A new approach from the CMA?

The CMA’s approach in this case can be contrasted with that in relation to CK Hutchison’s proposed acquisition of Telefonica Europe plc (O2 UK), which was prohibited in 2016. In that case, the CMA wrote to the European Commission (which had jurisdiction and declined to refer the merger to the CMA for review at the UK rather than EU level), expressing its “serious concerns” in respect of the transaction and stating that it considered that the only appropriate remedy was the divestment of one of the parties’ networks in its entirety (with a possibility only for “limited carve-outs” from the divested business). The CMA considered that the behavioural remedies offered by the parties fell “well short of what would be required” and were “materially deficient as they [would] not lead to the creation of a fourth Mobile Network Operator…capable of competing effectively and in the long term”. 

Despite the CMA identifying virtually identical theories of harm in respect of the Vodafone/Three merger, and irrespective of the fact that a new fourth MNO will not be created, the parties have been able to convince the CMA that their remedies will address its concerns. Those remedies are clearly very different to what the CMA would have considered acceptable in Three/O2, and from those accepted in previous mobile merger cases in the EU, which have typically involved the sale of spectrum and a commitment from the merged entity to facilitate the entry of new market participants. 

More broadly, it is only the tenth Phase 2 case in which the CMA has accepted purely behavioural remedies (i.e. without any permanent divestments), in respect of which the CMA’s position has generally been viewed as one of deep scepticism. Whilst six of the previous nine decisions involving such remedies involved price controls, five of those concerned mergers between rail franchise operators, whose prices are already regulated (the other decision concerned the acquisition of local radio stations and licences). The unconventionality of the CMA’s approach to the behavioural remedies in this case should not, therefore, be underestimated. 

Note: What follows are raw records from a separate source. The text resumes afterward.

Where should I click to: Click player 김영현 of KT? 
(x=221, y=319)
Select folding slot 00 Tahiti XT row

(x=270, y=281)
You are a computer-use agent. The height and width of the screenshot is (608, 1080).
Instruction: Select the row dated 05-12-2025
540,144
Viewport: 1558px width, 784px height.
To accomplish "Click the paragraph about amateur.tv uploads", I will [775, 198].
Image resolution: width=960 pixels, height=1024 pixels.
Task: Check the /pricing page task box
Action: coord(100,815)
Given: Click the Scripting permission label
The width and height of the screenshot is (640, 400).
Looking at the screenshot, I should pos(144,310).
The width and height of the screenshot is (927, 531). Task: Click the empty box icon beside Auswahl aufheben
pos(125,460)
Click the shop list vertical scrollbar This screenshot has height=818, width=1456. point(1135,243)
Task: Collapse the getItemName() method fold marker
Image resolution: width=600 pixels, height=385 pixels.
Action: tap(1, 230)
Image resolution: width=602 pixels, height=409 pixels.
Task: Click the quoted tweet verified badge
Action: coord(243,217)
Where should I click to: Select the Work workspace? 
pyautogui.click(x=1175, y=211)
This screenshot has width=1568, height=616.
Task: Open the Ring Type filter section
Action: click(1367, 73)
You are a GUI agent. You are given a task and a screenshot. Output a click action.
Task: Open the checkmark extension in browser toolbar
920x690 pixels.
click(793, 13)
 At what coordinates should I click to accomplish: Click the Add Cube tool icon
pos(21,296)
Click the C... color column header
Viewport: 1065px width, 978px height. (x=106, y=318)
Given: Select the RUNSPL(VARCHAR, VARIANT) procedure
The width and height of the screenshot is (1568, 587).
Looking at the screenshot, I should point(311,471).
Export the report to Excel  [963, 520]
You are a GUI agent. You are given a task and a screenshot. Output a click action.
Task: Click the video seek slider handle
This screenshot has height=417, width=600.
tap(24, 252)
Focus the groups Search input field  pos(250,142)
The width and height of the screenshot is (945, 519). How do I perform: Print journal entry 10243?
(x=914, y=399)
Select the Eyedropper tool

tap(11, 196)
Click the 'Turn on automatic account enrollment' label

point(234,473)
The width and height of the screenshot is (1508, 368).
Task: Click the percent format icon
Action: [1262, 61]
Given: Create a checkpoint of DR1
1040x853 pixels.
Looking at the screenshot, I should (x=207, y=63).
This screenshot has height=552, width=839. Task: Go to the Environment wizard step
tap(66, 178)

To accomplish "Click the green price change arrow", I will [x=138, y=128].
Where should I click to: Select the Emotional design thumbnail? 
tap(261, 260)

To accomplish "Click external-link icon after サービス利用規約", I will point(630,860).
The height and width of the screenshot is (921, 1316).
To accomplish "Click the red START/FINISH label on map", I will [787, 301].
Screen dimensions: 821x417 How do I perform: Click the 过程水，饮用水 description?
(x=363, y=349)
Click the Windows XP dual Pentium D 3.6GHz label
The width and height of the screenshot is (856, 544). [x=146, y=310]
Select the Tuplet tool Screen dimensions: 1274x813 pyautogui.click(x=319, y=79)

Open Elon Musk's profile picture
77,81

This development comes at a time when the newly-elected Labour government is looking to deliver on its plan to address Britain’s lack of growth (on which see our recent article). 

In response to this drive for growth, CMA chief executive, Sarah Cardell, announced in a recent speech that the CMA will hold a review in the New Year to consider its approach to merger remedies. This review will include (amongst other things) consideration of when behavioural remedies may be appropriate and how they can preserve benefits which may offset anti-competitive effects. In this regard, it is notable that the same speech also pointed to the “flexibility” of the merger regime and the potential relevance of remedies that can “lock in efficiencies or preserve relevant customer benefits” – specifically calling out the remedies decision in this case. 

The experience that the CMA has gained in its assessment of this merger will no doubt inform its remedies review. However, it remains to be seen whether the CMA will extend this more flexible approach to mergers in unregulated sectors, where it alone will be responsible for oversight of behavioural remedies. 

Conclusion 

The CMA’s decision in the Vodafone/Three merger represents a significant development in its approach to behavioural remedies, which may evolve further following the review in the New Year. Whilst it would be premature to infer a new direction from this one decision, the pragmatism shown by the CMA will no doubt be welcomed by some – if not the merging parties’ competitors.